Which word of men will stand? None, but Yours endures forever.

new birth

i was thinking of writing about my current experience changing church, but somehow my heart has been led to meditate further into the past, specifically the night where ‘my eyes were open’ – so to speak.

i remember distinctly the agony of that moment. the words of Ephesians 2 were now alive to me, but i was still unable to accept them. my mind shattered into a million pieces and i felt as though i was not only dying, but being deconstructed, right down to my core. then among those sparkling ruins i lifted up my bleeding hands and held them there. then came a small, tiny assurance, that truly i has been saved. there was no dramatic display, no bright light or golden hands, but it was there. that night, i felt for the first time like i was truly a child of God.

then the next day, i fell into sin. and so i did for the next year and the year after, all the way till today. and all throughout those many years i continued to doubt if His Spirit really dwelled within me. yet for some reason – i use this phrase to remind myself how blind i am to His sovereign, working hand – i continued to cling to the cross.

and now i am here, about 1.5 years later, and only now can i see clearly how my heart has been changed; how my heart *was* changed. only now do i see that i have been led to a deeper understanding of the roots of my sin, and so the remedy for it.

the expectations i had in fighting sin back in 2017 were so shallow, so inadequate! i thought it was my actions that were wrong, but more than that – my very heart was wrong. i wonder what would i would’ve become had i only dealt with my actions and thought that to be the end all of obedience and holiness.

i just read through Piper’s ‘Spectacular Sins: And Their Global Purpose in the Glory of Christ’, and i remember being deeply uncomfortable with his argument that God not only allowed sin but planned for it that His grace might be displayed, because that is how He so desired His glory to be revealed.

are You really like that God? do You really rule and reign over *everything*?

yet i read Your plan for Jewish kingship even though it was *sin* to ask for a king, Your will to crush Your son through the sinful actions of proud Pharisees, Your destiny for vessels of destruction.

the only response is, ‘why me?’

and the only reply is, ‘Who is a God like you, forgiving iniquity and passing over rebellion for the remnant of his inheritance?

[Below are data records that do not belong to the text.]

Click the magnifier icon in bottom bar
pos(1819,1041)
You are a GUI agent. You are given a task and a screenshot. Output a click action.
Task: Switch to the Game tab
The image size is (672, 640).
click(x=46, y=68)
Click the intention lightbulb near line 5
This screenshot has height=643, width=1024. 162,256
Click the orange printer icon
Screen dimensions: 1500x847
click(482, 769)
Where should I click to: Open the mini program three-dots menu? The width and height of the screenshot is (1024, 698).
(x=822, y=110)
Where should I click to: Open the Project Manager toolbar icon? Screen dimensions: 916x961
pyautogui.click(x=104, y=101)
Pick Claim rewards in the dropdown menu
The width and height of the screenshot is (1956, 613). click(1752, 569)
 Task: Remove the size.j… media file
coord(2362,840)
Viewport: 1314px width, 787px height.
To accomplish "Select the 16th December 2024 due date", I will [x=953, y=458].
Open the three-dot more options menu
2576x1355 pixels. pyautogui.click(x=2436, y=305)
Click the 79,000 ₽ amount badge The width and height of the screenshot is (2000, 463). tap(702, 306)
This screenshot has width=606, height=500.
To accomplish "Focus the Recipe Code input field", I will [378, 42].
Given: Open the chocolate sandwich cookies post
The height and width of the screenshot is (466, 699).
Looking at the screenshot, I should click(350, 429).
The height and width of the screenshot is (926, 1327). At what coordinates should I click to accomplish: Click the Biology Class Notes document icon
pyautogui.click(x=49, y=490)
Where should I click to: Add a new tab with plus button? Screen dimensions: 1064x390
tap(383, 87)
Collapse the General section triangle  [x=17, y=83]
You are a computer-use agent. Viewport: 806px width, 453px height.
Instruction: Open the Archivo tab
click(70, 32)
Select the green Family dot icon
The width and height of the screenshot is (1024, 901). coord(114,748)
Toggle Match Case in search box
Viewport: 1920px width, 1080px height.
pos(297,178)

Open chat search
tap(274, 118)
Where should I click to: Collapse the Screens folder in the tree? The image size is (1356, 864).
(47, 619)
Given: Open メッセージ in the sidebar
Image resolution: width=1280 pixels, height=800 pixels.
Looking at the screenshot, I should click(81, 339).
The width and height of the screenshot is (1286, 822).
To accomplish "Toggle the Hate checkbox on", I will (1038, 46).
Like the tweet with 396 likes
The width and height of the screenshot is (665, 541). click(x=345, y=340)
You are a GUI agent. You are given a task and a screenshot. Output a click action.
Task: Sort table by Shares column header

He does not hold on to his anger forever because he delights in faithful love.’

keep me humble and sanctify me daily for Your name’s sake. Your will is where i must dwell.

forgetting myself

today my heart was so distracted.

perhaps it was the lack of sleep. i’ve been waking up in the middle of the night for the past month. last night i woke up 4 times – 1:38, 2:43, 4:48, 7:30. strange how my mind is more active when it does not rest.

perhaps it was the end of the week. more specifically, the end of my bible study with the bbtc leaders. i’ve held on to human glories far more tightly than i care to admit. i am afraid of leaving, because who know whether i will be glorified before men in this new place?

perhaps it was because i didnt like the songs sung today. why didnt i like them? why couldnt i sing them with my whole heart?

perhaps.

there were so many reasons i could not heave my heart to worship you today. but at the core, it is because i forget that it is not me who heaves it, but You! i stare so much at my own hands, my own heart, my own sin, that i forget that You have redeemed it all.

help me forget myself. help me stare so hard at the cross that my vision beside blurs. help me cling so hard to Jesus that my fingers are free to do Your will. help me be so humble before You that i can recieve both criticism and praise without destroying myself. help me be so secure in who You say i am that i can both date and be single without my ego collapsing into itself.

help me forget myself, and look to You!